--- EXTRACTED MATERIAL ---

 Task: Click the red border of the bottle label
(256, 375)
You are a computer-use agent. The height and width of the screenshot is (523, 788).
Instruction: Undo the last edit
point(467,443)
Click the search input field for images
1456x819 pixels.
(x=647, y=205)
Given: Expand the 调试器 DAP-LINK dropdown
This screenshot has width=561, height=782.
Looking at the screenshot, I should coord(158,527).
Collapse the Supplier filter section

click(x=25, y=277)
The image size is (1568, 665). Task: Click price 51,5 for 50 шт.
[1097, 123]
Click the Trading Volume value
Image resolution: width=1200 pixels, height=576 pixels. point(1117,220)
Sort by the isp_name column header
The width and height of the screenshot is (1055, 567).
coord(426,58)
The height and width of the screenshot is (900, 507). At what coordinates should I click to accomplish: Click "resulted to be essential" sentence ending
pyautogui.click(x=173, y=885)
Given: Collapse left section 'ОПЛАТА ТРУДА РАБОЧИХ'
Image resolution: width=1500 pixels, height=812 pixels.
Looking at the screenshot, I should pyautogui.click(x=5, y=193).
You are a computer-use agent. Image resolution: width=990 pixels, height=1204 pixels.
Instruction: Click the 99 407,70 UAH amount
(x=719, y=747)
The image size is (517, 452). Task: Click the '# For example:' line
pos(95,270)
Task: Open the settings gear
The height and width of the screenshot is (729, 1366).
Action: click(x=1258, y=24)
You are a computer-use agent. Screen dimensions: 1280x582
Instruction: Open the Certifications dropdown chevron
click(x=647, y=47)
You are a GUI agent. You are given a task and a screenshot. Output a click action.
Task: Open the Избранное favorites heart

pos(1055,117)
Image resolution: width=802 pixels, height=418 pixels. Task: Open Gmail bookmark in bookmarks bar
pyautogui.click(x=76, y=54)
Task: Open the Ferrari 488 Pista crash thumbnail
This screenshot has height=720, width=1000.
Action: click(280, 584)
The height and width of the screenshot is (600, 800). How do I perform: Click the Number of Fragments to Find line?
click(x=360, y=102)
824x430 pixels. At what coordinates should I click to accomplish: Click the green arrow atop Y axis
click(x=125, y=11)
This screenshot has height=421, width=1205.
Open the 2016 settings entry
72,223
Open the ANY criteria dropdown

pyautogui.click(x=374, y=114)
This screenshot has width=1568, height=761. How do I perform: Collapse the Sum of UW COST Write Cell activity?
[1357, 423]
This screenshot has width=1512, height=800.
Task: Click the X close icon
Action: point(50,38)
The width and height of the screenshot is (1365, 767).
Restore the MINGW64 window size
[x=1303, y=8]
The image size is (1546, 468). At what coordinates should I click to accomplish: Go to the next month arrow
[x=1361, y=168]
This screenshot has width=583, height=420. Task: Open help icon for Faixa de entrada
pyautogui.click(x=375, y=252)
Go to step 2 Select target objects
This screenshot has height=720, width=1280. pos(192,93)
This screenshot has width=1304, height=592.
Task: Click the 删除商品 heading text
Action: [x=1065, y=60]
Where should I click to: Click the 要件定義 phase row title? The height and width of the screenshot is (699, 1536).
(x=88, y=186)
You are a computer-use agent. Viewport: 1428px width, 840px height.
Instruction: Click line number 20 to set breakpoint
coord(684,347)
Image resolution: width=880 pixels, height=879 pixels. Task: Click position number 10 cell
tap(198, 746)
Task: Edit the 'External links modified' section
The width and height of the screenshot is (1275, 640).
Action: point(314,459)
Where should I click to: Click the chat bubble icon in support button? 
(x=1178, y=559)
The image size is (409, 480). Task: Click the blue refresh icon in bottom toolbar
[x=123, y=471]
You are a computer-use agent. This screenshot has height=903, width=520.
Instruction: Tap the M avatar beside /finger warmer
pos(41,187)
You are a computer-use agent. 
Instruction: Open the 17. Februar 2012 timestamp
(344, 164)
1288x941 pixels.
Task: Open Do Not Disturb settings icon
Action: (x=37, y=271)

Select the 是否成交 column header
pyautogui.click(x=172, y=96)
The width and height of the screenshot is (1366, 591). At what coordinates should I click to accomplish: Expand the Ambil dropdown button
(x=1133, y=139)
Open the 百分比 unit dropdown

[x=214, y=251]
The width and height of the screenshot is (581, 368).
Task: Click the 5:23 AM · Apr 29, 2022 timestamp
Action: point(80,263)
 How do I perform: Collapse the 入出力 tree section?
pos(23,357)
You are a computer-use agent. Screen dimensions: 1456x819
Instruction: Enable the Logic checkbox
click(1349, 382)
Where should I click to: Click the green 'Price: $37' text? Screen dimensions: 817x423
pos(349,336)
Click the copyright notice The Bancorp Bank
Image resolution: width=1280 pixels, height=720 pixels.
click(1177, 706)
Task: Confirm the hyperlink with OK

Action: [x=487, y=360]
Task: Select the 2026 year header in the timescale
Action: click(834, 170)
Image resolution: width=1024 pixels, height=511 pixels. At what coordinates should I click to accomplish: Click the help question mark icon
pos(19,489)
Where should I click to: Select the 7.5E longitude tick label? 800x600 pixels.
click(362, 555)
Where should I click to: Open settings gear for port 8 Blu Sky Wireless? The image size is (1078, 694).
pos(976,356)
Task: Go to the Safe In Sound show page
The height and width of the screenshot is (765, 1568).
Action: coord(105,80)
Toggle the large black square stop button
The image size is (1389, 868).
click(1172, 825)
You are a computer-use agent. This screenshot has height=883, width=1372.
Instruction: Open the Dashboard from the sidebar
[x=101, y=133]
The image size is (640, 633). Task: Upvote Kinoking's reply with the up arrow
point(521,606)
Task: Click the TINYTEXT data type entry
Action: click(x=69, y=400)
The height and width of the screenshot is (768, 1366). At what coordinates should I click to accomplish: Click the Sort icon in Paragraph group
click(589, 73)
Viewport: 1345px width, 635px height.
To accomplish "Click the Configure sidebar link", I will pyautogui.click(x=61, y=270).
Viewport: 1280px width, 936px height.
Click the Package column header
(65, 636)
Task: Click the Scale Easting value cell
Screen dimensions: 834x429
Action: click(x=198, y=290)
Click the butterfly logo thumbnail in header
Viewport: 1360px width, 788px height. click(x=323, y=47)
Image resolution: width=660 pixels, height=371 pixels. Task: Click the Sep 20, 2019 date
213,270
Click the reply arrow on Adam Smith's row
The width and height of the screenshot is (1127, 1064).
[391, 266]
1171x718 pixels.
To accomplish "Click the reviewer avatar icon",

---

### STATED PROBLEM
Rewrite all of the records above, putting "desktop automation assistant" wherever "computer-use agent" appears and leaving everything else unchanged.

### COMPLETED TASK
 Task: Click the red border of the bottle label
(256, 375)
You are a desktop automation assistant. The height and width of the screenshot is (523, 788).
Instruction: Undo the last edit
point(467,443)
Click the search input field for images
1456x819 pixels.
(x=647, y=205)
Given: Expand the 调试器 DAP-LINK dropdown
This screenshot has width=561, height=782.
Looking at the screenshot, I should coord(158,527).
Collapse the Supplier filter section

click(x=25, y=277)
The image size is (1568, 665). Task: Click price 51,5 for 50 шт.
[1097, 123]
Click the Trading Volume value
Image resolution: width=1200 pixels, height=576 pixels. point(1117,220)
Sort by the isp_name column header
The width and height of the screenshot is (1055, 567).
coord(426,58)
The height and width of the screenshot is (900, 507). At what coordinates should I click to accomplish: Click "resulted to be essential" sentence ending
pyautogui.click(x=173, y=885)
Given: Collapse left section 'ОПЛАТА ТРУДА РАБОЧИХ'
Image resolution: width=1500 pixels, height=812 pixels.
Looking at the screenshot, I should pyautogui.click(x=5, y=193).
You are a desktop automation assistant. Image resolution: width=990 pixels, height=1204 pixels.
Instruction: Click the 99 407,70 UAH amount
(x=719, y=747)
The image size is (517, 452). Task: Click the '# For example:' line
pos(95,270)
Task: Open the settings gear
The height and width of the screenshot is (729, 1366).
Action: click(x=1258, y=24)
You are a desktop automation assistant. Screen dimensions: 1280x582
Instruction: Open the Certifications dropdown chevron
click(x=647, y=47)
You are a GUI agent. You are given a task and a screenshot. Output a click action.
Task: Open the Избранное favorites heart

pos(1055,117)
Image resolution: width=802 pixels, height=418 pixels. Task: Open Gmail bookmark in bookmarks bar
pyautogui.click(x=76, y=54)
Task: Open the Ferrari 488 Pista crash thumbnail
This screenshot has height=720, width=1000.
Action: click(280, 584)
The height and width of the screenshot is (600, 800). How do I perform: Click the Number of Fragments to Find line?
click(x=360, y=102)
824x430 pixels. At what coordinates should I click to accomplish: Click the green arrow atop Y axis
click(x=125, y=11)
This screenshot has height=421, width=1205.
Open the 2016 settings entry
72,223
Open the ANY criteria dropdown

pyautogui.click(x=374, y=114)
This screenshot has width=1568, height=761. How do I perform: Collapse the Sum of UW COST Write Cell activity?
[1357, 423]
This screenshot has width=1512, height=800.
Task: Click the X close icon
Action: point(50,38)
The width and height of the screenshot is (1365, 767).
Restore the MINGW64 window size
[x=1303, y=8]
The image size is (1546, 468). At what coordinates should I click to accomplish: Go to the next month arrow
[x=1361, y=168]
This screenshot has width=583, height=420. Task: Open help icon for Faixa de entrada
pyautogui.click(x=375, y=252)
Go to step 2 Select target objects
This screenshot has height=720, width=1280. pos(192,93)
This screenshot has width=1304, height=592.
Task: Click the 删除商品 heading text
Action: [x=1065, y=60]
Where should I click to: Click the 要件定義 phase row title? The height and width of the screenshot is (699, 1536).
(x=88, y=186)
You are a desktop automation assistant. Viewport: 1428px width, 840px height.
Instruction: Click line number 20 to set breakpoint
coord(684,347)
Image resolution: width=880 pixels, height=879 pixels. Task: Click position number 10 cell
tap(198, 746)
Task: Edit the 'External links modified' section
The width and height of the screenshot is (1275, 640).
Action: point(314,459)
Where should I click to: Click the chat bubble icon in support button? 
(x=1178, y=559)
The image size is (409, 480). Task: Click the blue refresh icon in bottom toolbar
[x=123, y=471]
You are a desktop automation assistant. This screenshot has height=903, width=520.
Instruction: Tap the M avatar beside /finger warmer
pos(41,187)
You are a desktop automation assistant. 
Instruction: Open the 17. Februar 2012 timestamp
(344, 164)
1288x941 pixels.
Task: Open Do Not Disturb settings icon
Action: (x=37, y=271)

Select the 是否成交 column header
pyautogui.click(x=172, y=96)
The width and height of the screenshot is (1366, 591). At what coordinates should I click to accomplish: Expand the Ambil dropdown button
(x=1133, y=139)
Open the 百分比 unit dropdown

[x=214, y=251]
The width and height of the screenshot is (581, 368).
Task: Click the 5:23 AM · Apr 29, 2022 timestamp
Action: point(80,263)
 How do I perform: Collapse the 入出力 tree section?
pos(23,357)
You are a desktop automation assistant. Screen dimensions: 1456x819
Instruction: Enable the Logic checkbox
click(1349, 382)
Where should I click to: Click the green 'Price: $37' text? Screen dimensions: 817x423
pos(349,336)
Click the copyright notice The Bancorp Bank
Image resolution: width=1280 pixels, height=720 pixels.
click(1177, 706)
Task: Confirm the hyperlink with OK

Action: [x=487, y=360]
Task: Select the 2026 year header in the timescale
Action: click(834, 170)
Image resolution: width=1024 pixels, height=511 pixels. At what coordinates should I click to accomplish: Click the help question mark icon
pos(19,489)
Where should I click to: Select the 7.5E longitude tick label? 800x600 pixels.
click(362, 555)
Where should I click to: Open settings gear for port 8 Blu Sky Wireless? The image size is (1078, 694).
pos(976,356)
Task: Go to the Safe In Sound show page
The height and width of the screenshot is (765, 1568).
Action: coord(105,80)
Toggle the large black square stop button
The image size is (1389, 868).
click(1172, 825)
You are a desktop automation assistant. This screenshot has height=883, width=1372.
Instruction: Open the Dashboard from the sidebar
[x=101, y=133]
The image size is (640, 633). Task: Upvote Kinoking's reply with the up arrow
point(521,606)
Task: Click the TINYTEXT data type entry
Action: click(x=69, y=400)
The height and width of the screenshot is (768, 1366). At what coordinates should I click to accomplish: Click the Sort icon in Paragraph group
click(589, 73)
Viewport: 1345px width, 635px height.
To accomplish "Click the Configure sidebar link", I will pyautogui.click(x=61, y=270).
Viewport: 1280px width, 936px height.
Click the Package column header
(65, 636)
Task: Click the Scale Easting value cell
Screen dimensions: 834x429
Action: click(x=198, y=290)
Click the butterfly logo thumbnail in header
Viewport: 1360px width, 788px height. click(x=323, y=47)
Image resolution: width=660 pixels, height=371 pixels. Task: Click the Sep 20, 2019 date
213,270
Click the reply arrow on Adam Smith's row
The width and height of the screenshot is (1127, 1064).
[391, 266]
1171x718 pixels.
To accomplish "Click the reviewer avatar icon",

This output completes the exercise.